→ **Task objective**: Copy the entire listing below, renaming every occurrence of "VILLAGGIO POSEIDONE" to "VILLAGGIO NETTUNO" and leaving everything else as it is.
** START **
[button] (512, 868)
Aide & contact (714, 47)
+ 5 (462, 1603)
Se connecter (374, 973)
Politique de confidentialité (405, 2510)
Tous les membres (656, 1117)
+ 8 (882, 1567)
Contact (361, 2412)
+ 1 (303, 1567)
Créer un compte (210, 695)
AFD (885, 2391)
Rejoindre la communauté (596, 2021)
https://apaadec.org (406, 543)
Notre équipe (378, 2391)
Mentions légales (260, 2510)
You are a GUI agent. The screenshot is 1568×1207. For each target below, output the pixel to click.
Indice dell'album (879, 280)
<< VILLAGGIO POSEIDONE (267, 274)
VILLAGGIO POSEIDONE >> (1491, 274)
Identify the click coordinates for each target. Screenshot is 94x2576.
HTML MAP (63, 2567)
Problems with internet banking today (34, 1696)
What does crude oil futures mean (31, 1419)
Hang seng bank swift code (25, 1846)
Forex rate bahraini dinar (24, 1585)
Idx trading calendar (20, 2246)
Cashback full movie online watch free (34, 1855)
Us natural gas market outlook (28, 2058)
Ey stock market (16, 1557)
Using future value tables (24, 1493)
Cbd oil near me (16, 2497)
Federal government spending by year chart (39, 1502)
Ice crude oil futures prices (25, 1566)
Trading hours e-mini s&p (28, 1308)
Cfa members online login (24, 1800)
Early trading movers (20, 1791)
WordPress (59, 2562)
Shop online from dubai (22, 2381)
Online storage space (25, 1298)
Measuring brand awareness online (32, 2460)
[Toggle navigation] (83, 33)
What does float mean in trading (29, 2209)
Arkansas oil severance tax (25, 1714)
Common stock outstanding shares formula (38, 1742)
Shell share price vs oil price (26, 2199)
** END **
→ **Result of this exercise**:
[button] (512, 868)
Aide & contact (714, 47)
+ 5 (462, 1603)
Se connecter (374, 973)
Politique de confidentialité (405, 2510)
Tous les membres (656, 1117)
+ 8 (882, 1567)
Contact (361, 2412)
+ 1 (303, 1567)
Créer un compte (210, 695)
AFD (885, 2391)
Rejoindre la communauté (596, 2021)
https://apaadec.org (406, 543)
Notre équipe (378, 2391)
Mentions légales (260, 2510)
You are a GUI agent. The screenshot is 1568×1207. For each target below, output the pixel to click.
Indice dell'album (879, 280)
<< VILLAGGIO NETTUNO (267, 274)
VILLAGGIO NETTUNO >> (1491, 274)
Identify the click coordinates for each target. Screenshot is 94x2576.
HTML MAP (63, 2567)
Problems with internet banking today (34, 1696)
What does crude oil futures mean (31, 1419)
Hang seng bank swift code (25, 1846)
Forex rate bahraini dinar (24, 1585)
Idx trading calendar (20, 2246)
Cashback full movie online watch free (34, 1855)
Us natural gas market outlook (28, 2058)
Ey stock market (16, 1557)
Using future value tables (24, 1493)
Cbd oil near me (16, 2497)
Federal government spending by year chart (39, 1502)
Ice crude oil futures prices (25, 1566)
Trading hours e-mini s&p (28, 1308)
Cfa members online login (24, 1800)
Early trading movers (20, 1791)
WordPress (59, 2562)
Shop online from dubai (22, 2381)
Online storage space (25, 1298)
Measuring brand awareness online (32, 2460)
[Toggle navigation] (83, 33)
What does float mean in trading (29, 2209)
Arkansas oil severance tax (25, 1714)
Common stock outstanding shares formula (38, 1742)
Shell share price vs oil price (26, 2199)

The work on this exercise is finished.